§ Extracted entries

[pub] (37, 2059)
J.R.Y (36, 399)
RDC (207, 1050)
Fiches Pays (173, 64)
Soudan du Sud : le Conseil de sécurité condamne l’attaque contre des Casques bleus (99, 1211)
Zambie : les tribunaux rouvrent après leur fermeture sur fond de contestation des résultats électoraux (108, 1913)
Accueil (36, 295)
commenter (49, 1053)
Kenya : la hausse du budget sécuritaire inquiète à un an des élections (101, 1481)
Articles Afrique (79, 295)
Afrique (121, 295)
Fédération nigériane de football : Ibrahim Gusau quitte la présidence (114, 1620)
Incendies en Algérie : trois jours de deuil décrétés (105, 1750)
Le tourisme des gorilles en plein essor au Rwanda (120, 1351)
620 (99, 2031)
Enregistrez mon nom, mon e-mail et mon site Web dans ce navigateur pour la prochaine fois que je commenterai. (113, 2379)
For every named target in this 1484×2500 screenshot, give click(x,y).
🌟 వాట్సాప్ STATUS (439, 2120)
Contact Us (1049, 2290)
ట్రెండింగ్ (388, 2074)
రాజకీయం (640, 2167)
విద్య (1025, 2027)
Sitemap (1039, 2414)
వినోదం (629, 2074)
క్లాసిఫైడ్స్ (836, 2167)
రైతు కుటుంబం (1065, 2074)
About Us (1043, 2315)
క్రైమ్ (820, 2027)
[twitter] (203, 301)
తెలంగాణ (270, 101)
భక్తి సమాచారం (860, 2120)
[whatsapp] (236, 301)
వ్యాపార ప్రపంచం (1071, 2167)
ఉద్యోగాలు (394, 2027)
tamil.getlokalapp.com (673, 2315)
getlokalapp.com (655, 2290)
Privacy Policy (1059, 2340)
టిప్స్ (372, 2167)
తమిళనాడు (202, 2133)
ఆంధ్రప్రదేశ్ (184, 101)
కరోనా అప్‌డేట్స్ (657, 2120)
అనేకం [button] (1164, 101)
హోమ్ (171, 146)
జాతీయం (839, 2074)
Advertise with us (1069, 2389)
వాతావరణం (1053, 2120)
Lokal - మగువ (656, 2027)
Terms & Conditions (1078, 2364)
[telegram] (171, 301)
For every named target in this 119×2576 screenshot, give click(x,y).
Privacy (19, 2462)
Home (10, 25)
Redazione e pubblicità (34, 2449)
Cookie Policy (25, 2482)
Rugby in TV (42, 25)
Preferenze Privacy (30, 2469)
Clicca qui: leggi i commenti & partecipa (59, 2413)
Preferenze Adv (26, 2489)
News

§ Aim of the task
Go through the data above and repeat all of it exactly.

§ Result of this task
[pub] (37, 2059)
J.R.Y (36, 399)
RDC (207, 1050)
Fiches Pays (173, 64)
Soudan du Sud : le Conseil de sécurité condamne l’attaque contre des Casques bleus (99, 1211)
Zambie : les tribunaux rouvrent après leur fermeture sur fond de contestation des résultats électoraux (108, 1913)
Accueil (36, 295)
commenter (49, 1053)
Kenya : la hausse du budget sécuritaire inquiète à un an des élections (101, 1481)
Articles Afrique (79, 295)
Afrique (121, 295)
Fédération nigériane de football : Ibrahim Gusau quitte la présidence (114, 1620)
Incendies en Algérie : trois jours de deuil décrétés (105, 1750)
Le tourisme des gorilles en plein essor au Rwanda (120, 1351)
620 (99, 2031)
Enregistrez mon nom, mon e-mail et mon site Web dans ce navigateur pour la prochaine fois que je commenterai. (113, 2379)
For every named target in this 1484×2500 screenshot, give click(x,y).
🌟 వాట్సాప్ STATUS (439, 2120)
Contact Us (1049, 2290)
ట్రెండింగ్ (388, 2074)
రాజకీయం (640, 2167)
విద్య (1025, 2027)
Sitemap (1039, 2414)
వినోదం (629, 2074)
క్లాసిఫైడ్స్ (836, 2167)
రైతు కుటుంబం (1065, 2074)
About Us (1043, 2315)
క్రైమ్ (820, 2027)
[twitter] (203, 301)
తెలంగాణ (270, 101)
భక్తి సమాచారం (860, 2120)
[whatsapp] (236, 301)
వ్యాపార ప్రపంచం (1071, 2167)
ఉద్యోగాలు (394, 2027)
tamil.getlokalapp.com (673, 2315)
getlokalapp.com (655, 2290)
Privacy Policy (1059, 2340)
టిప్స్ (372, 2167)
తమిళనాడు (202, 2133)
ఆంధ్రప్రదేశ్ (184, 101)
కరోనా అప్‌డేట్స్ (657, 2120)
అనేకం [button] (1164, 101)
హోమ్ (171, 146)
జాతీయం (839, 2074)
Advertise with us (1069, 2389)
వాతావరణం (1053, 2120)
Lokal - మగువ (656, 2027)
Terms & Conditions (1078, 2364)
[telegram] (171, 301)
For every named target in this 119×2576 screenshot, give click(x,y).
Privacy (19, 2462)
Home (10, 25)
Redazione e pubblicità (34, 2449)
Cookie Policy (25, 2482)
Rugby in TV (42, 25)
Preferenze Privacy (30, 2469)
Clicca qui: leggi i commenti & partecipa (59, 2413)
Preferenze Adv (26, 2489)
News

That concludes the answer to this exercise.